His diagnosis in most respects is sound. The last Labour government used to like citing international education tables when they showed England's schools performing well, but rather neglected them when they indicated the opposite. And while it is not necessarily true that England's pupils have been doing worse – it is more likely in fact that other countries are doing better – international competition, in today's world, must be the yardstick. If our schools have slid down the rankings, there is some catching up to do.

Mr Gove is also right to single out the disparity in educational opportunities for rich and poor in our school system. It is wrong for poor children to be denied a decent education because of their family circumstances or where they live. The tiny number of pupils from poor families gaining places at the top universities is nothing short of a disgrace, and deprives the country of much-needed talent. All this is well known; but it was heartening to hear these defects identified and addressed with an intensity of passion that would not have shamed an Education Secretary from the Labour left.
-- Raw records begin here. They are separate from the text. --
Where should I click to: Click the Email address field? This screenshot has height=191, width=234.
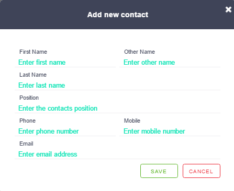(117, 154)
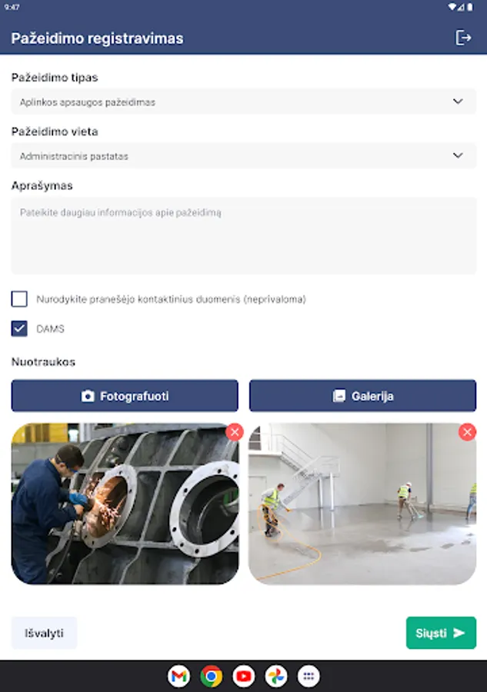This screenshot has width=487, height=692.
Task: Open Google Photos pinwheel icon
Action: tap(276, 676)
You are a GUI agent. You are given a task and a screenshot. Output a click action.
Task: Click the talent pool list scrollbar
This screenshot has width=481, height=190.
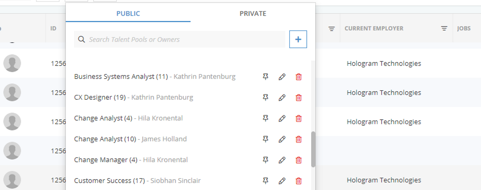pos(313,149)
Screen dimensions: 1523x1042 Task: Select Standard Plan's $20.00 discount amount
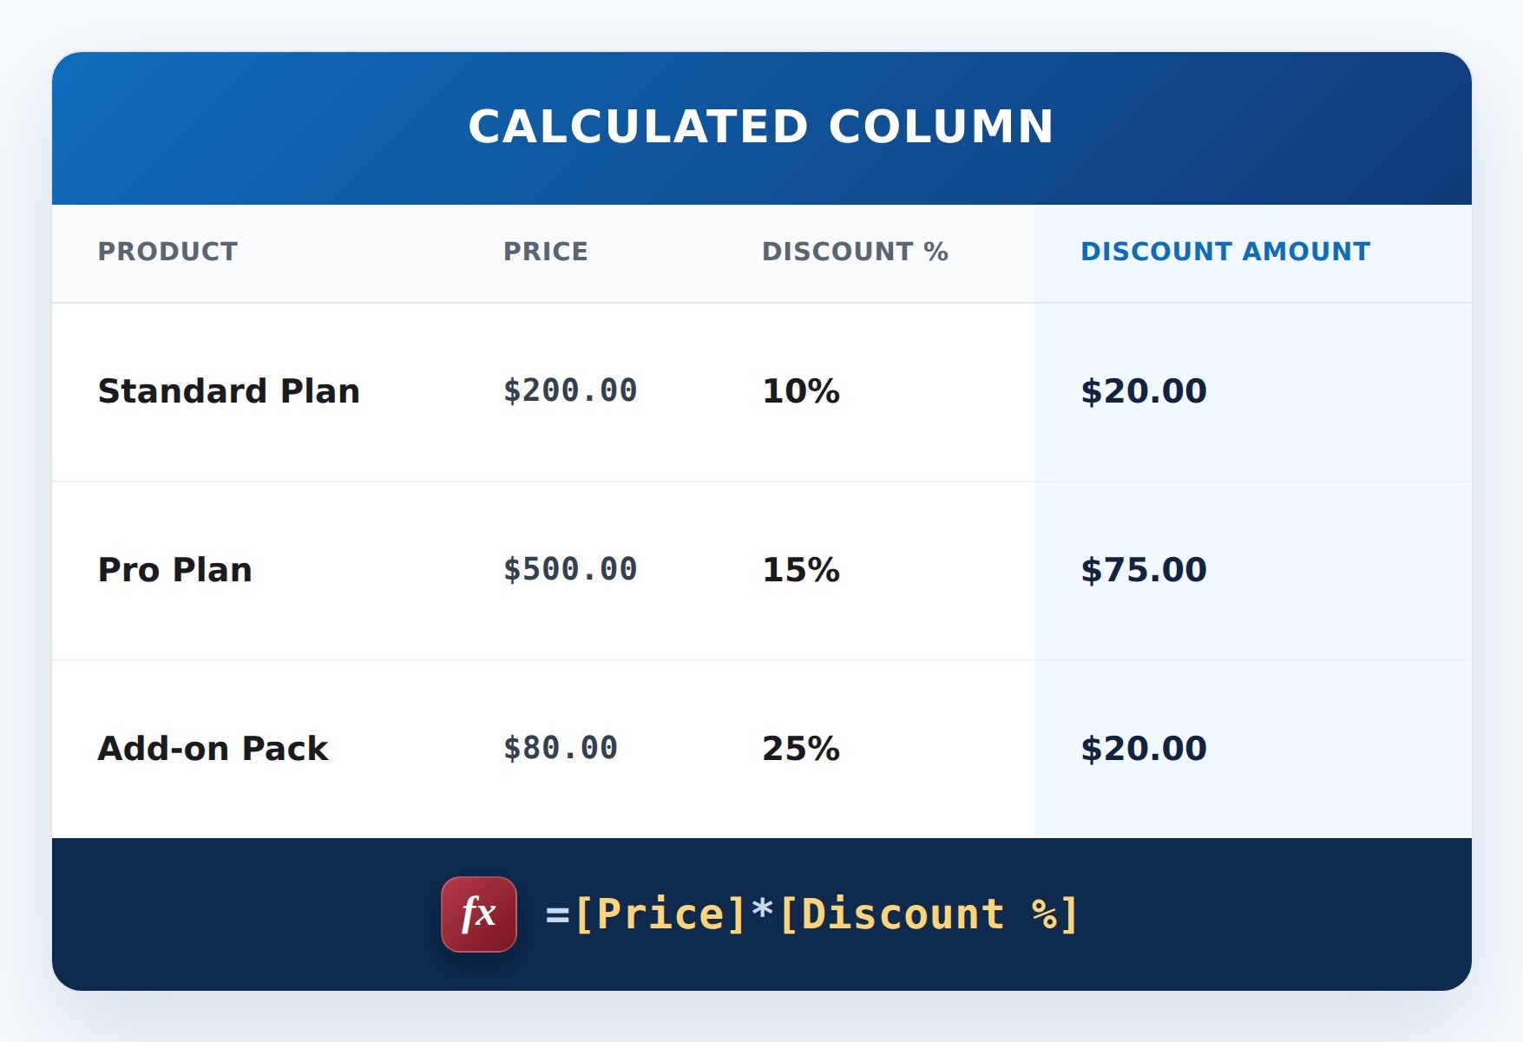tap(1144, 391)
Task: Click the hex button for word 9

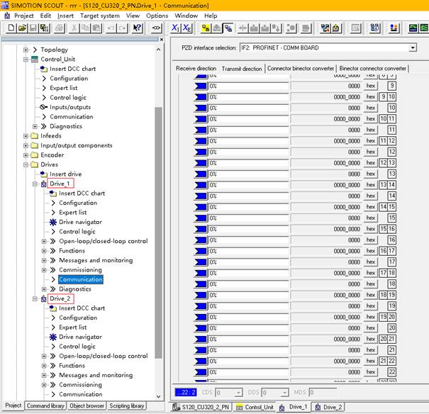Action: click(370, 86)
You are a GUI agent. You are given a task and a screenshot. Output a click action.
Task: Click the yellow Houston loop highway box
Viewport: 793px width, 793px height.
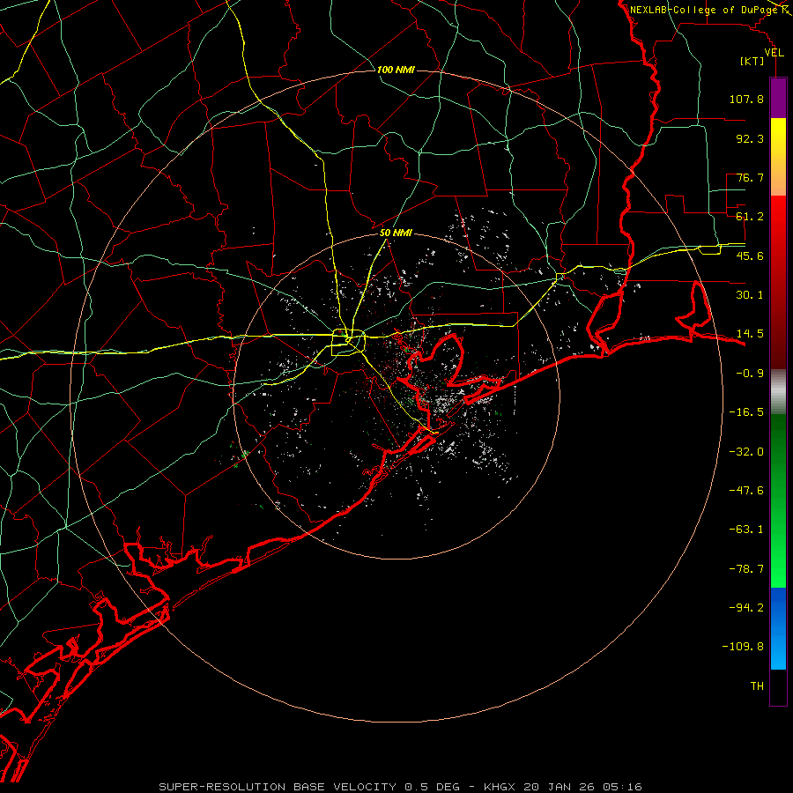point(348,343)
Mr Gove's blueprint for change offered a combination of back to basics, including stricter discipline, shifting the balance between pupils and teachers, and restoring competence in English grammar and spelling as a requirement in exams. A particular welcome move is his intention to bring back foreign languages, after Labour's misguided decision to make them optional after age 14. All this will appeal to educational traditionalists – among teachers and parents alike.
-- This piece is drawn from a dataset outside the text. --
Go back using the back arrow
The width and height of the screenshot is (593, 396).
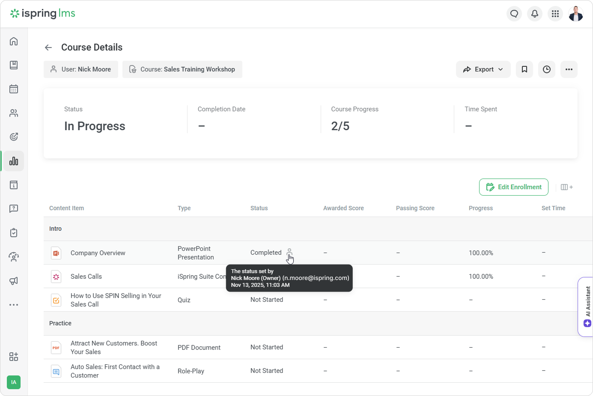point(48,48)
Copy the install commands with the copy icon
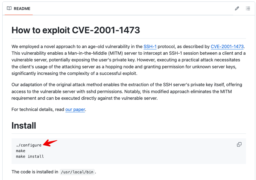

Whether it will also, as Mr Gove insists, give teachers more freedom to decide how to teach, compared with the prescriptiveness that was the effect of many Labour policies, remains to be seen. There would certainly appear to be a danger that only the small print changes, while the stultifying rigidity of central diktat remains. There may also be a risk, as Mr Burnham noted, that the gap between academic and vocational education widens, with vocational being treated as second-class, despite this country's acute skills shortage. This is something that will need to be watched.

It is in his attention to the calibre of teachers and their training that Mr Gove may potentially make the greatest difference. Teachers can reasonably complain that their training has been buffeted by the winds of politics and fashion almost as much as schools policy in recent decades. But there is no doubt either that many other countries demand more in terms of academic attainment from their would-be teachers than we do, and that the status and quality of teaching, partly as a consequence, are higher.

Mr Gove has some commendable ideas here, such as a Teachnext scheme to augment the highly successful graduate-scheme, Teachfirst, and the recruitment of military veterans. With the public sector overall set to shrink, this is not a bad time to make entry to teaching more selective. Change on this scale, though, is bound to face resistance. Mr Gove must gird for a fight.